The main Sherwood Observatory telescope uses a system of mirrors, in a Newtonian configuration. A 61-cm diameter main (primary) mirror collects light from the object being observed. Light reaching the primary mirror is reflected back along the optical tube in a converging cone of light, before reaching an optically flat oval mirror inclined at 45° to the light path.
The secondary 'flat' mirror is supported by an adjustable 'spider' system of cross braces. This spider is the cause of 'crosses' that can sometimes be seen superimposed on photographs of stars. The light cone reaching the secondary mirror is then deflected into an eyepiece focussing assembly affixed to the side of the telescope tube within the upper section.
Individual eyepieces provide a range of magnifications. Lower and intermediate powers are most frequently used. Seeing conditions determine how much magnification can be applied. High magnifications are effective only when the atmosphere is stable.

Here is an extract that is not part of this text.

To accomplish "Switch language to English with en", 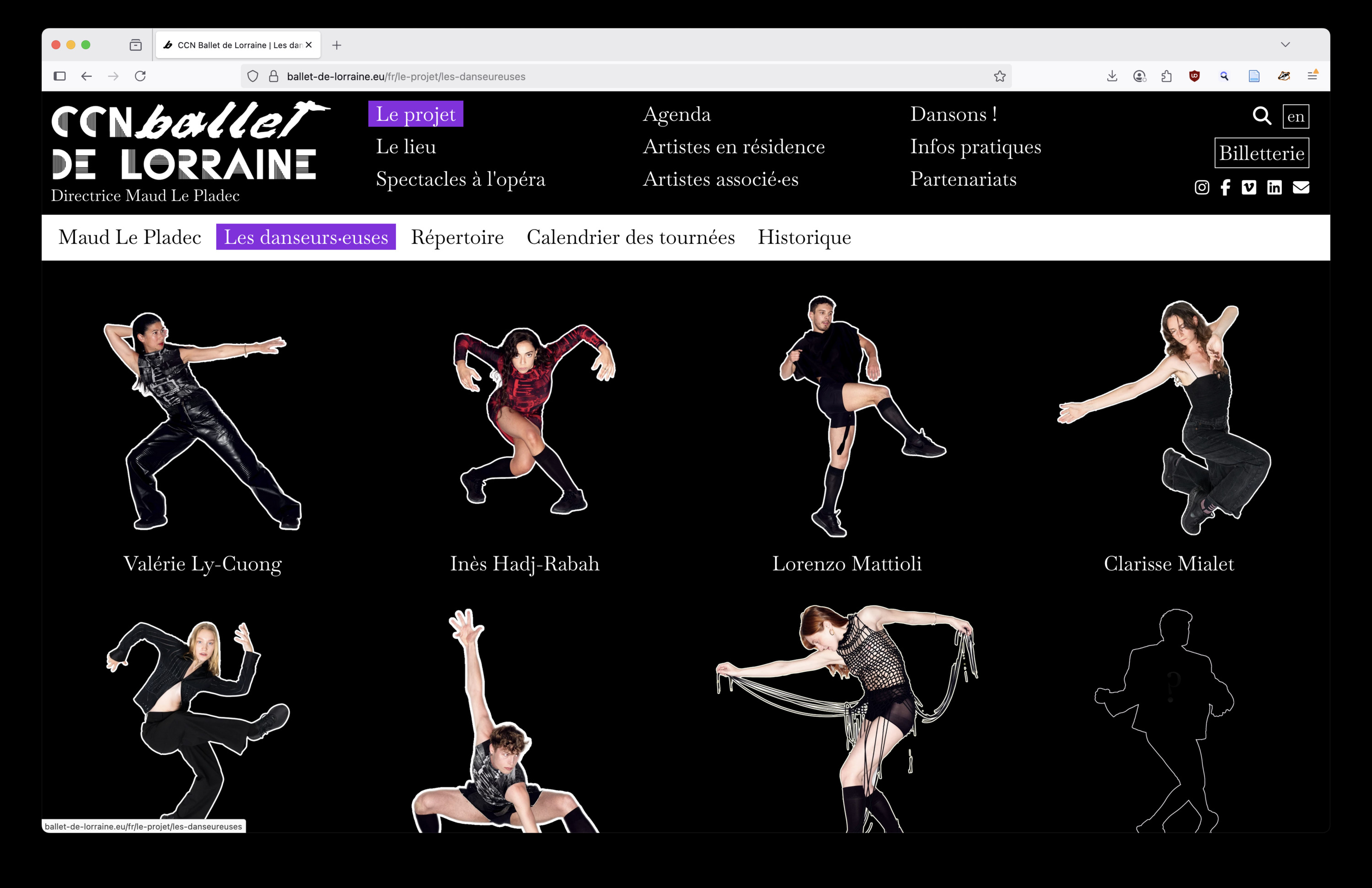I will point(1295,117).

A single lens reflex camera body can be used in place of an eyepiece to photograph the Moon, planets, stars and a wide range of other objects. The CCD camera captures images more rapidly and these can be analyzed on a PC.
Video cameras provide a convenient medium for displaying objects to large numbers of people. This method also shows how atmospheric turbulence - known as 'seeing', determines image quality.
The telescope is driven to counteract the Earth's rotation, enabling objects to be kept in the field of view.
Bright objects such as the Moon, planets and stars down to naked eye visibility can be found by using one of two "Telrad reflex sights" mounted onto the rear of the telescope. When viewed from the rear, the Telrad provides a heads-up illuminated target which is aligned with the direction the telescope is pointing.
For fainter objects, where pointing accuracy becomes more critical, the 61-cm reflecting telescope is fitted with a NGC-miniMAX computer system, again calibrated to the direction of the telescope. This holds a database of several thousand celestial items, and can be used to guide the telescope to point at objects that are not bright enough to be seen with the naked eye.
As well as looking through the eyepiece, a CCD camera, SLR camera, or Astronomical video camera can also be connected to the telescope to allow images to be recorded for posterity. Some of the images we have secured with these devices can be seen in our online gallery.
Sherwood Observatory is a facility that has become larger than our original dream; in being a fund of ideas and progress in astronomy, we envisage it serving our community well in the years ahead.